Hello,
ELMo uses sub-words in their process, so I can see how vectors for "unseen words" are produced. For example if I try to obtain the vector for "dogETCabc" even without the embedding for the whole token its sub-word (chars) will produce something. However, when using U.S.E I still can obtain vector representations for any "text" I provide. Does this happen because of the Transformer model? - Since it uses Skip-thought vectors, which has a vocabulary expansion method to encode words not seen at training time. Am I correct to assume that in the DAN encoding this wouldn't be possible?

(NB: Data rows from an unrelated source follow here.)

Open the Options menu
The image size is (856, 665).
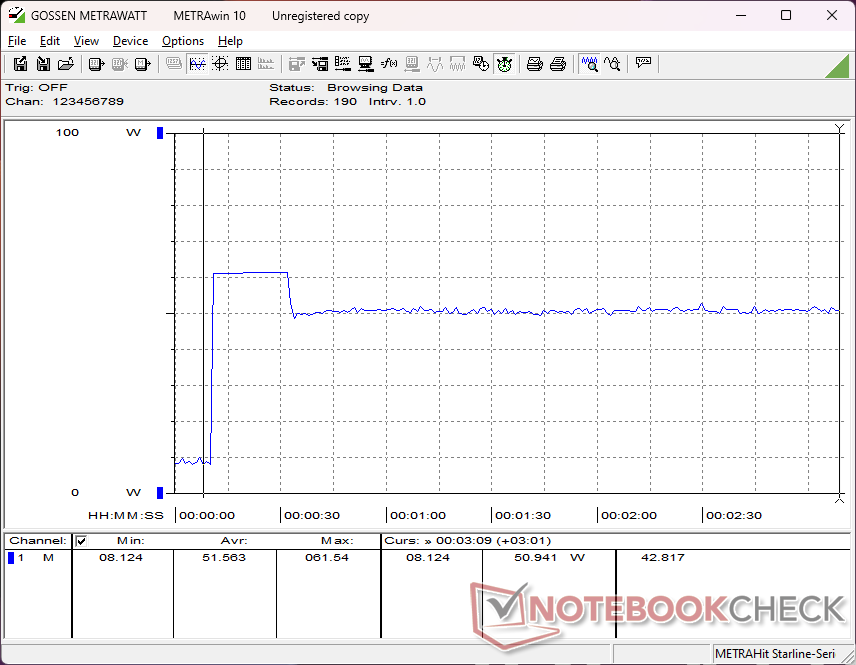[183, 41]
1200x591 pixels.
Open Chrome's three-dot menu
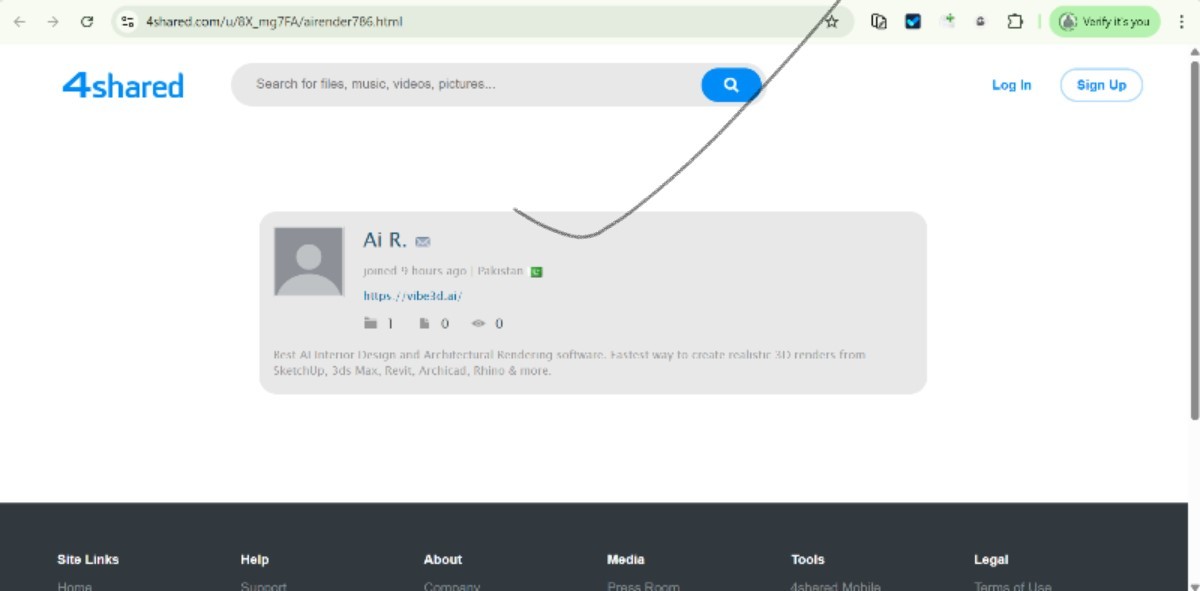coord(1181,21)
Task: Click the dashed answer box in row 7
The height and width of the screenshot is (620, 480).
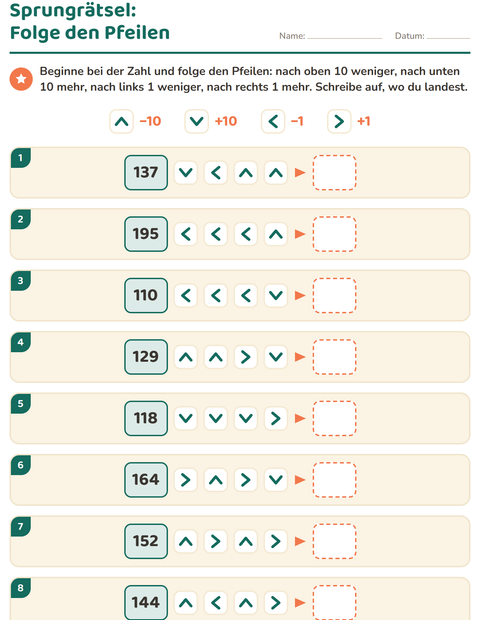Action: (x=334, y=541)
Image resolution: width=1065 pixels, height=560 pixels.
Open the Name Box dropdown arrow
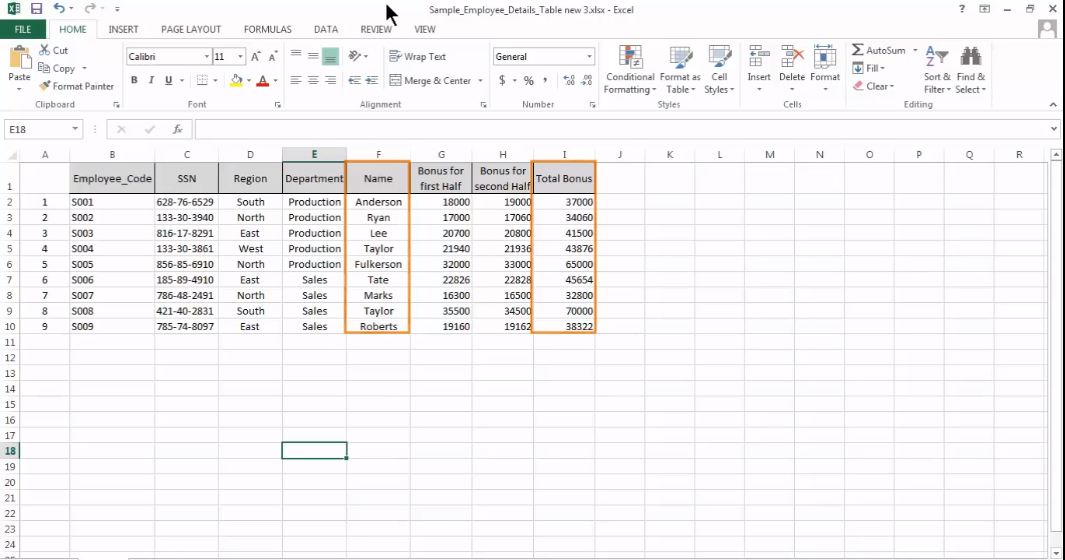(76, 130)
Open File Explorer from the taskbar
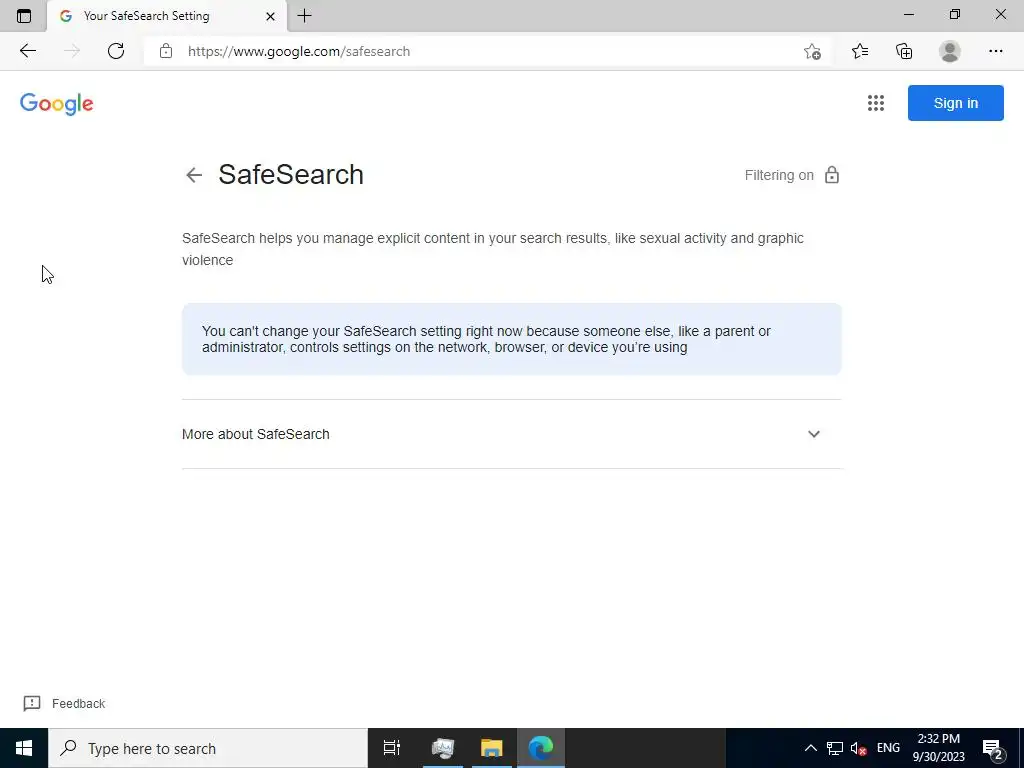Image resolution: width=1024 pixels, height=768 pixels. pyautogui.click(x=491, y=748)
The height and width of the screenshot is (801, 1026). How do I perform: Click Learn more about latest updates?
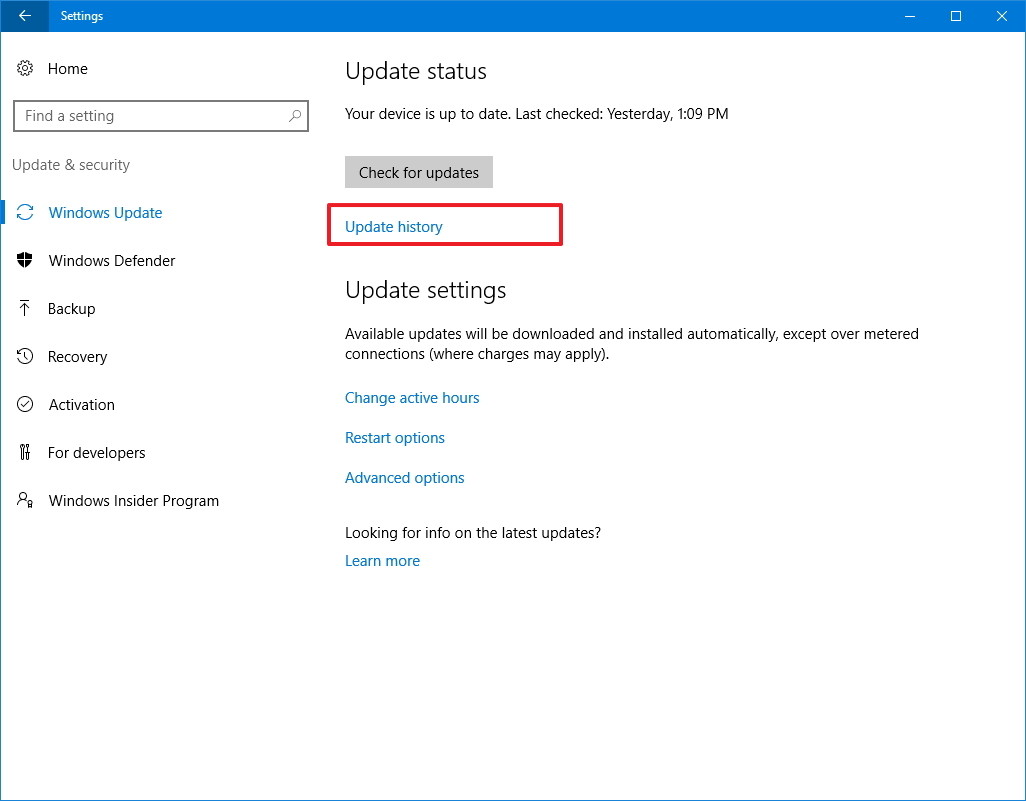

I'm trying to understand more details on how the vectors of "weird" tokens/text are produced in U.S.E. I could not find this in the documentation, the original paper or in this evaluation of U.S.E and ELMo link.
Regards,
T.
+1
Can we get a reliable method to determine whether some text is almost UNK for U.S.E. and it's large version? For the lite version, it is still possible to get unk id and check it using sentencepiece lib.
I tried obtaining a mean unk vector by vectorizing a bunch of random one word strings, it tends to be very similar to other one word random strings but significantly different than vectors of strings with different number of unk words.
+1
I also want to know how U.S.E encodes unseen words. It can be possible that it assigns some kind of noise (random numbers) to the sentence that contains unseen words. And if it sees some another unseen words(sentence) next time, then it will again assign noise to those (this may be different or may not be). And when we evaluate similarity between these 2 sentences then, we get higher similarity score. So I need to know how USE assigns embedding to unseen words (sentences).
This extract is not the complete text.